Vallejo Takes Issue With NFMA’s 'Apocalyptical’ Bankruptcy Claims

SAN FRANCISCO — Lawyers for the city of Vallejo, Calif., said the National Federation of Municipal Analysts failed to back up “apocalyptical” predictions with any evidence in the city’s response to a brief the organization filed in its bankruptcy case.

The NFMA submitted an amicus curiae — or friend of the court — brief to the U.S. Bankruptcy Court for the Eastern District of California supporting a request by the National Public Finance Guarantee Corp. for a state credit-enhancement program. The bond insurer asks that funds from a state-aid intercept program be diverted from the city to owners of its certificates of participation.

Vallejo filed for bankruptcy in May 2008, citing unsustainable labor contracts that rendered it unable to meet its obligations.

The intercept program cited in the NFMA motion — the vehicle-licensing fee enhancement program — secures some bonds issued by municipalities in California. Revenues can be diverted away from a bond issuer like Vallejo under a credit-enhancement program and sent directly to a bond trustee for debt-service payments.

The city’s response also took issue with the NFMA’s claim that denial of its motion, which is set to be argued Monday, would have a “devastating effect” on access to capital for cities, towns, counties, school districts and other municipal issuers in California and across the country.
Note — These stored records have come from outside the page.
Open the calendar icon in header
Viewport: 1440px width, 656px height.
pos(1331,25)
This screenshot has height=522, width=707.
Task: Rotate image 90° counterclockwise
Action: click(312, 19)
City attorneys described the claim as “utterly speculative” and said there was no evidence a denial would devastate California’s municipal credit markets since the most recent financing supported by the enhancement program occurred in 2003.

The NFMA claims that 34 similar intercept programs in 24 states, which underlie billions of dollars of debt issued by municipalities, are potentially at risk of significant downgrades if the motion from National Public Finance Guarantee is rejected.

“To suggest that the court’s denial of the motion will result in a flood of defaults on state credit-enhancement programs ignores both California and bankruptcy law,” said the Vallejo response filed Monday.

According to the city, the NFMA neither cited nor discussed relevant California law in its motion, relying instead on irrelevant cases that do not apply to the Chapter 9 bankruptcy law.

City attorneys argued that the state could make obligations like the vehicle licensing program “bankruptcy-proof” by drafting statutes and constitutions as it did in the Orange County bankruptcy case. They said California has deliberately placed vehicle licensing funds in the hands of cities and counties rather than state legislators and creditors.

NPFG asked the judge handling the Vallejo bankruptcy case in August to order the resumption of state intercept payments that back one of Vallejo’s issues. The insurer has argued that the bankruptcy filing did not abrogate the vehicle-licensing fee pledge.

The bankruptcy filing affected $53 million of debt backed by the general fund, including the bond issue in question — $4.8 million of COPs sold in 1999. The deal carried insurance by MBIA Insurance Corp., now operating as National Public Finance Guarantee, as well as a debt-service reserve surety bond from the insurer.

The insurer is asking Judge Michael ­McManus to issue an order affirming that the bankruptcy stay does not extend to the vehicle-licensing fee payments, or to modify the stay to direct trustee Wells Fargo to ask the controller’s office to implement the vehicle licensing fee intercept under state law.

Vehicle-license fees and successor taxes that the state distributes to Vallejo secured the COPs. In connection with the 1999 COP issue, the city agreed to allow the state controller to intercept vehicle-licensing fee payments to the city and remit them to the bond trustee in the event of non-payment.

The 1999 bonds appear to be singled out for non-payment.

Vallejo began making reduced installment interest deposits on the 1999 COPs in fiscal 2010, according to a disclosure notice Wells Fargo filed in June with the Municipal Securities Rulemaking Board.

The city plans to completely suspend payments for four years, beginning July 1, according to a tentative workout plan not yet submitted to the court.